The calcium-sensing receptor (CaSR) is not only the main regulator of calcium metabolism but is also involved in other physiological processes to maintain normal body functions. Research findings indicate that abnormal CaSR function and/or abundance play a significant role in the development or progression of several non-communicable diseases (or NCDs) such as Alzheimer's disease, cardiovascular diseases, diabetes, cancer, and degenerative muscle loss. These diseases account for 25% of all illnesses in the world.
Different diseases -- same starting point
G-protein-coupled receptors (GPCRs), such as the CaSR, are molecular targets for more than 35% of all modern pharmaceutical compounds. The Marie Sklodowska-Curie European Training Network (ETN)" CaSR Biomedicine" project will therefore not only investigate fundamental questions about cell type- and ligand-specific signalling pathways of the CaSR, but will primarily test novel effects and applications of CaSR-directed drugs in 14 multi-disciplinary sub-projects in 8 countries. These subprojects will focus on aging-associated diseases (such as Alzheimer's disease, cardiovascular diseases, diabetes, muscle weakness) and on various forms of cancer such as neuroblastoma, colon, or breast cancer.
"As these CaSR-modulating drugs already exist, even though their use is currently restricted to a few diseases, they have been tested and approved for human use," explains project coordinator Enikö Kallay of the Department of Pathophysiology and Allergy Research at the Center of Pathophysiology, Infectiology and Immunology. "If these drugs could also be successfully used to treat other diseases, which would save a lot of time and money that are needed for the development and approval of new drugs."

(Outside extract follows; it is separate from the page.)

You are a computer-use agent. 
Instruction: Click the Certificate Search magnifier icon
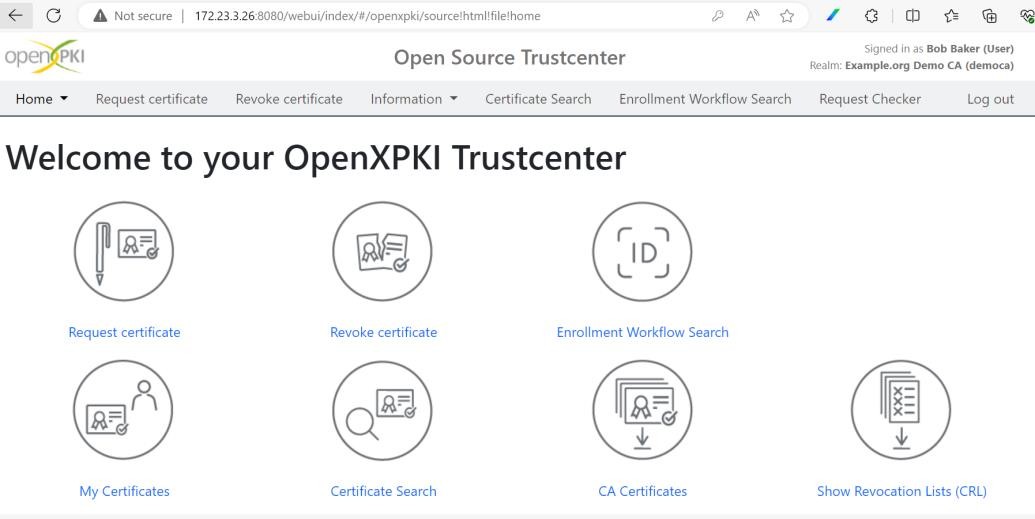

The team led by Daniela Riccardi (Professor at Cardiff University and a partner in the ETN) received international acclaim for the discovery that Asthma, a common chronic disease could be successfully treated using existing CaSR-inhibiting drugs. Finding ways to use CaSR-directed drugs also for the treatment of diseases such as diabetes, Alzheimer's disease and various types of cancer, would be a breakthrough.
This four-year "CaSR Biomedicine" project is the second European Training Network that Enikö Kallay has brought to the MedUni Vienna in the last five years. By coordinating this Marie Sklodowska-Curie Actions project, which is funded by 3.6-million-Euros of the Horizon 2020 programme of the EU, Enikö Kallay facilitates the cooperation of 13 research groups in eight countries -- a network which will foster research excellence centred around the MedUni Vienna. In addition to the overall coordination of this international collaborative research and training programme, Enikö Kallay will also supervise its research activities taking place at the Medical University of Vienna. Sabina Baumgartner-Parzer of the Clinical Division of Endocrinology & Metabolism (Department of Internal Medicine III) and Isabella Ellinger (Institute of Pathophysiology and Allergy Research) will be assisting her in the implementation of the project.